Despite the title, this is a refreshing, semi-light drink that won’t sneak up on you (well, no more than a Fizz would, anyway, and certainly not a Zombie). The Diablo is very much the Sunrise Tequila, as described above, though the carbonation is provided by ginger beer or ginger ale, a modification made by Trader Vic in 1946. Originally called the “Mexican El Diablo,” Bergeron removed it from his Trader Vic’s menu in the 1950s only to re-use it in the ’60s at his Mexican restaurant chain, Señor Pico. As Vic said of the Diablo in Trader Vic’s Book of Food and Drink, “I hate like hell to bring up unpleasant things at a time like this, but go easy on this one because it’s tough on your running board.” Really, Vic? Maybe after three or four of them, sure.

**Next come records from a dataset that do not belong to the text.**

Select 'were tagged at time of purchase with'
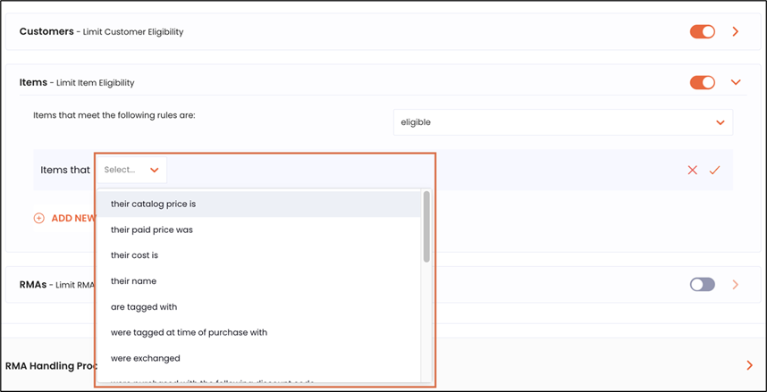 (189, 332)
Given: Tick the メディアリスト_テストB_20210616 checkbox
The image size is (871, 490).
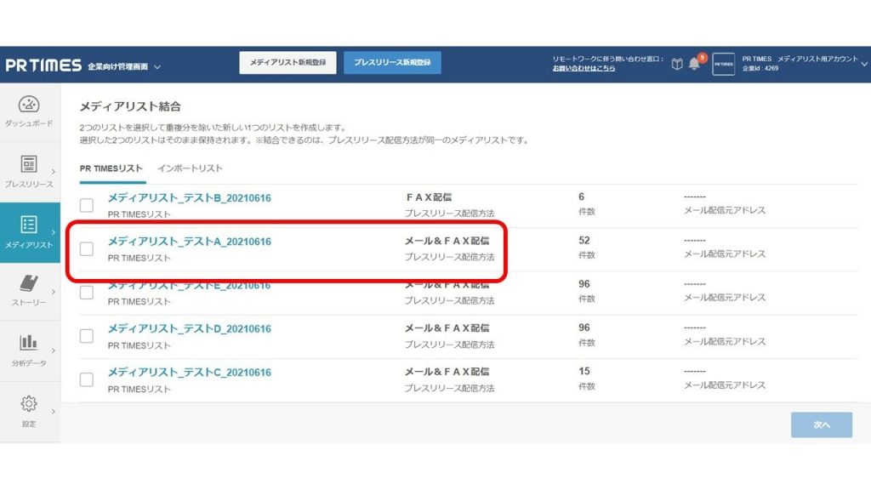Looking at the screenshot, I should [x=87, y=205].

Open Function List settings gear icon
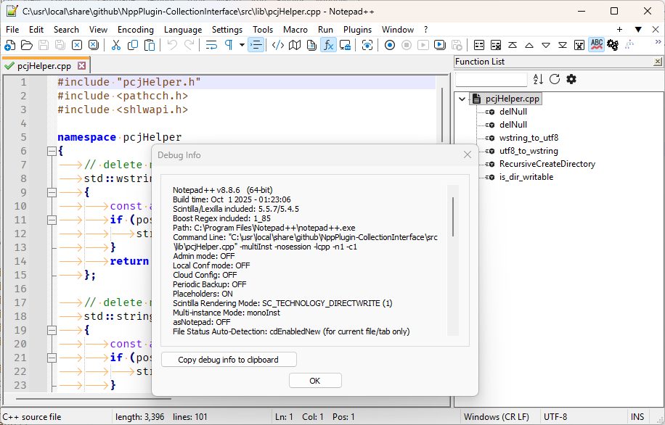[571, 79]
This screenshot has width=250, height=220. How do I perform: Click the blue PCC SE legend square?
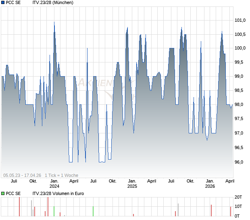[3, 3]
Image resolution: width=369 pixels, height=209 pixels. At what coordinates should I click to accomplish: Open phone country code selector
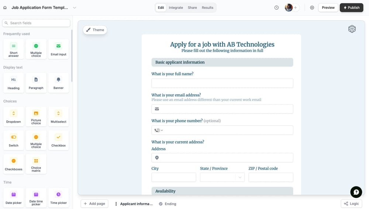point(159,130)
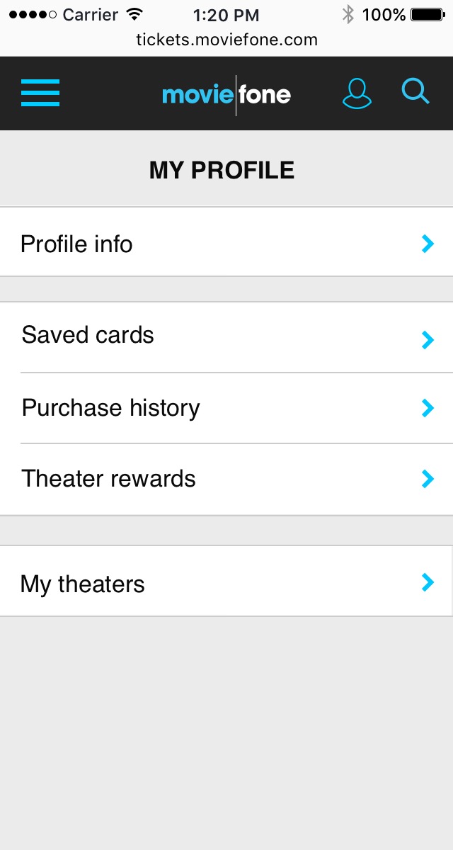Click the Theater rewards chevron arrow

427,480
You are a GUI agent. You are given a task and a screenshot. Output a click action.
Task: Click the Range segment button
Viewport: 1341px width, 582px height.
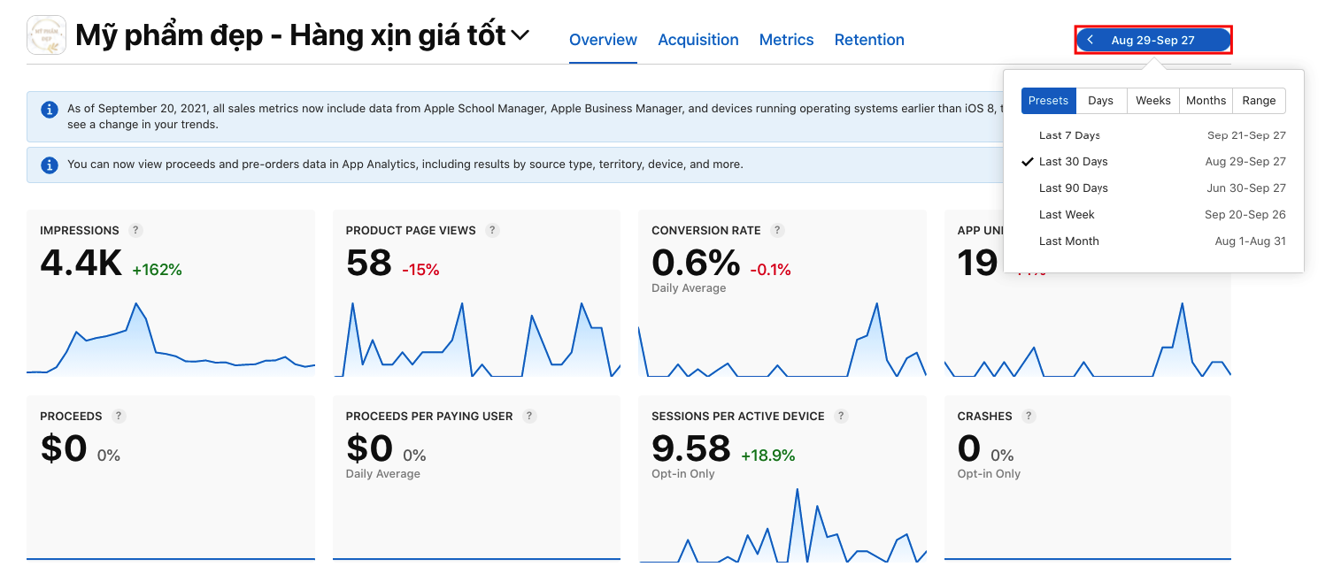1258,101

Señor Pico cocktail menu from Eating L.A. The Diablo is missing, however…

The Diablo is a rather good tall drink, and a nice alternative to the Margarita. The color is a pleasing, fizzy mauve — not hellfire and brimstone, sure, but pretty. The cassis — blackcurrant liqueur, ideally from France — melds surprisingly well with tequila, and to me it’s vaguely reminiscent of true pomegranate grenadine (probably why grenadine replaced cassis in the modern-day Tequila Sunrise). Use a nice, vegetal, silver tequila here — it comes out well with Milagro and El Tesoro — to match the ginger beer and cassis. Even though I used ginger beer, I feel the drink is lacking is a bit of zingy depth; perhaps some bitters or a lime zest could be employed, though the lime wedge garnish does help, scent-wise. I also found the drink a tad sweet, so I like to up the lime juice to a 3/4 ounce; alternatively, squeeze in the lime wedge and drop it in the drink.

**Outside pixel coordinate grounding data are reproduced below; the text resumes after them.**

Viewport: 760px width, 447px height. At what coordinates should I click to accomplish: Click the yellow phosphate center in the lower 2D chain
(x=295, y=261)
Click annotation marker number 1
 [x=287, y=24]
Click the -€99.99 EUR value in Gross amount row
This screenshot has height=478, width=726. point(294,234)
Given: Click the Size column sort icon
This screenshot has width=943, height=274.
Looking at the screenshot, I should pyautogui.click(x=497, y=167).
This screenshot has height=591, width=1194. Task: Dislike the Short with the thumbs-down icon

As for the ginger ale/ginger beer debate: yes, the original recipe lists ginger ale, but the ginger ale of the 1940s may have been more like our ginger beer, with a bit more bite and a fuller flavor. Either one works, in my opinion, so choose away, though I suggest a mellower ginger beer (Bundaberg or Goslings) rather than one with more bite (Fentinman’s or Blenheim, actually a ginger ale), as a hotter beer tends to take over the drink. Ginger ale will yield a lighter, crisper drink, though you won’t get the same honeyed, floral, cassis-tequila-ginger interaction that you’d get with a ginger beer.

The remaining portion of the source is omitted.